Les Russes bombardés par la propagande du régime
Par Pierre Avril




L'ensemble de la société est absorbée dans un élan patriotique entretenu par les chaînes de télévision publiques qui relayent une vision unilatérale du conflit russo-ukrainien.

«La vérité est de notre côté»: c'est un cri du cœur qu'a lancé Dmitri Kissilev, le présentateur vedette de la chaîne Russia  24, dimanche dernier, au plus fort de la crise ukrainienne. La sentence de l'homme qui passe pour l'un des chefs d'orchestre de l'appareil de propagande pro-russe, était formulée juste après la diffusion d'un sondage constatant la forte hausse de la cote de popularité de Vladimir Poutine et celui d'un commentaire hostile au pouvoir «sauvage» installé à Kiev, avec «l'aide des Américains».

Quelques jours plus tôt, cette chaîne d'information continue s'était illustrée en interrompant brutalement, en direct, un député de Crimée expliquant que les tensions dans la péninsule étaient provoquées par les autorités locales.

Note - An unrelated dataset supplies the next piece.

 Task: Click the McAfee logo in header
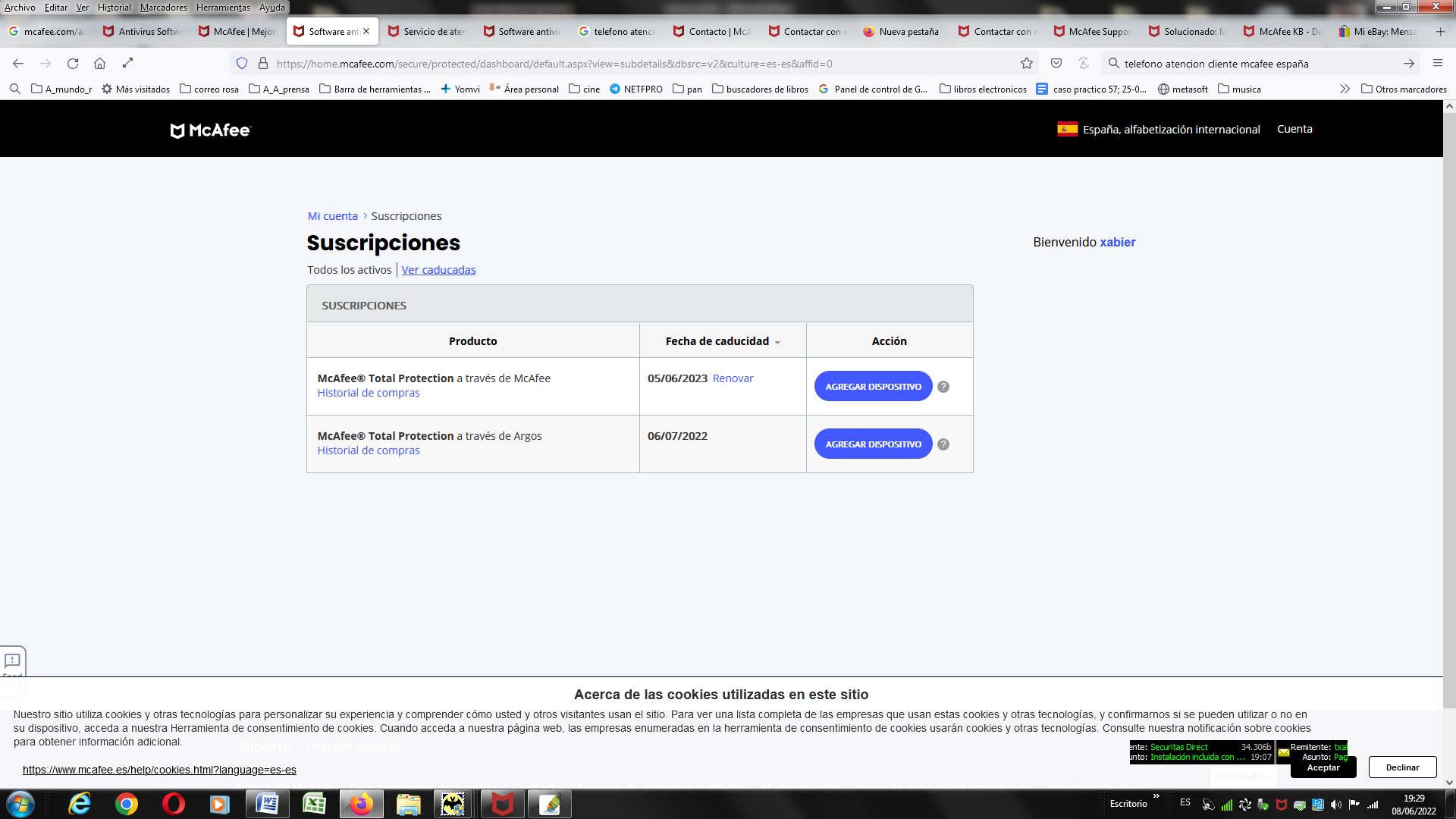tap(211, 130)
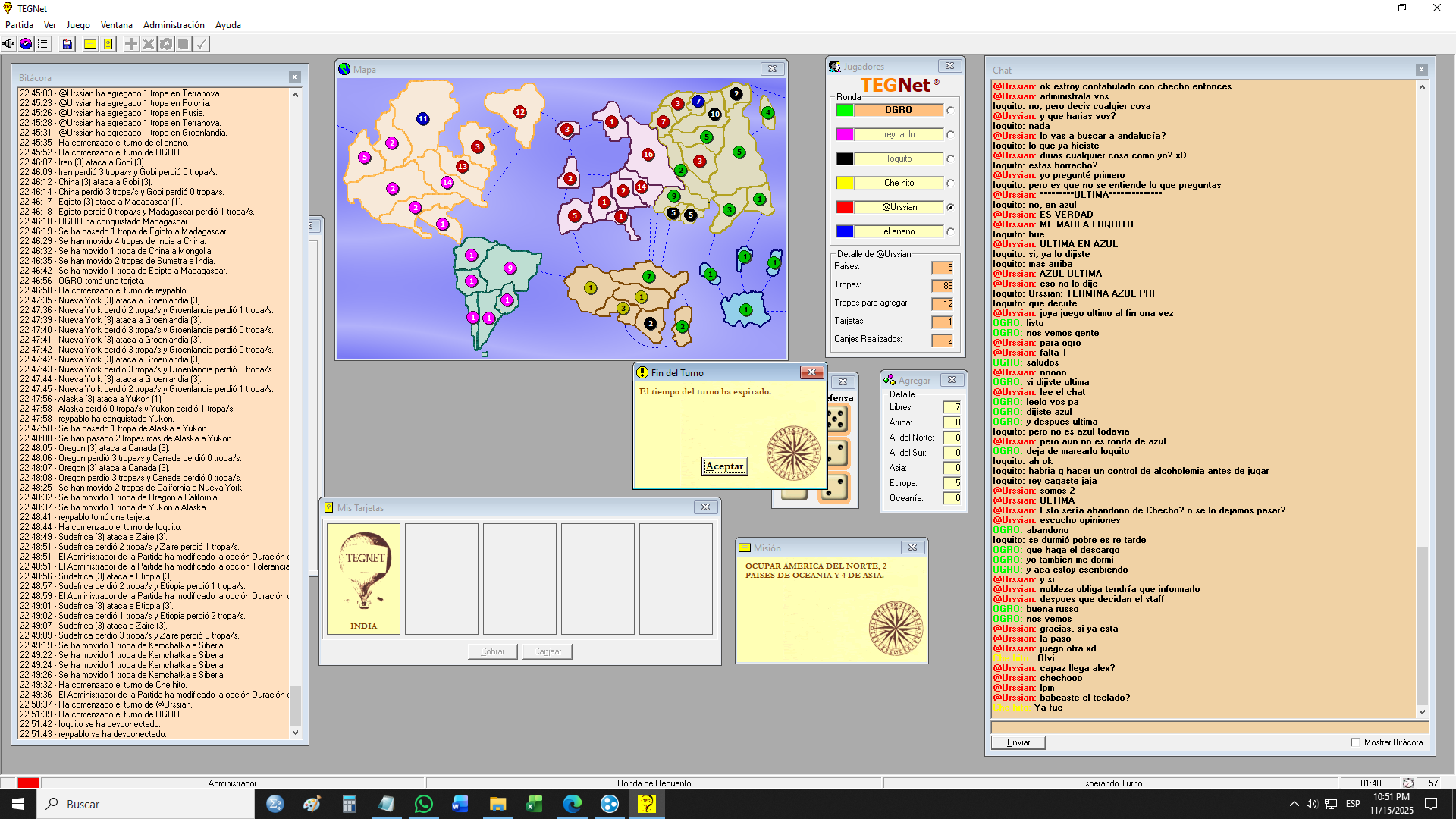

Cette vision unilatérale du conflit russo-ukrainien est la seule accessible à l'immense majorité de la population, quotidiennement abreuvée par les chaînes de télévision publiques. Le quotidien gouvernemental Rossiskaya Gazeta n'est pas en reste. Celui-ci a accusé des activistes pro-Maïdan d'avoir piraté son site, inaccessible vendredi matin. Dans ces médias qui relayent les mots d'ordre du Kremlin, les troupes russes présentes en Crimée sont transformées en «groupes locaux d'autodéfense».

«Matin et soir la télévision débite une pure propagande qui n'a rien à voir avec le journalisme. Les opposants à l'intervention russe en Crimée sont désormais assimilées à des ennemis du peuple», s'inquiète Xenia Larina, collaboratrice à la radio Écho de Moscou, l'un des rares médias indépendants dans le pays. À la lecture des enquêtes d'opinion, cette journaliste s'avoue «surprise» par l'efficacité de cette machine idéologique. «Désormais, même les soi-disant libéraux soutiennent la position du Kremlin», observe-t-elle.

Pratiques soviétiques

Au-delà de la petite lucarne télévisuelle, l'ensemble de la société russe est absorbée dans un élan patriotique qui s'auto-alimente. Vendredi, le Comité d'enquête, bras politico-judiciaire du Kremlin, a annoncé avoir lancé une procédure pénale suite à des menaces qu'auraient reçues plusieurs gouverneurs, notamment celui de Voronej. Ce dernier aurait reçu un mail lui ordonnant de proclamer le rattachement de sa région à l'Ukraine, faute de quoi il «devra se suicider». Aussi fantaisistes soient-elles, ces affaires sont complaisamment relayées. Chaque jour, une grande de ville russe voit son lot de manifestations publiques de soutien au Kremlin.

Celle organisée à côté de la place Rouge, hier soir, a rassemblé 65.000 personnes dans un ordre soigneusement réglé: devant la tribune, les sportifs et les représentants des jeunesses pro-Poutine, derrière les employés communaux, puis les fonctionnaires de la ville, les «constructeurs»…

Le même jour, renouant avec des pratiques héritées de l'ère soviétique, l'Union des écrivains russes a officiellement condamné les «politiques arrivés illégalement au pouvoir à Kiev qui, au lieu d'interrompre la débauche révolutionnaire, persécutent ceux qui parlent russe». En revanche, la déclaration, en sens inverse, adoptée par la branche russe du Pen Club, association internationale d'écrivains libéraux, a été passée sous silence. Comme si la Russie et son pouvoir vivaient désormais sur une autre planète.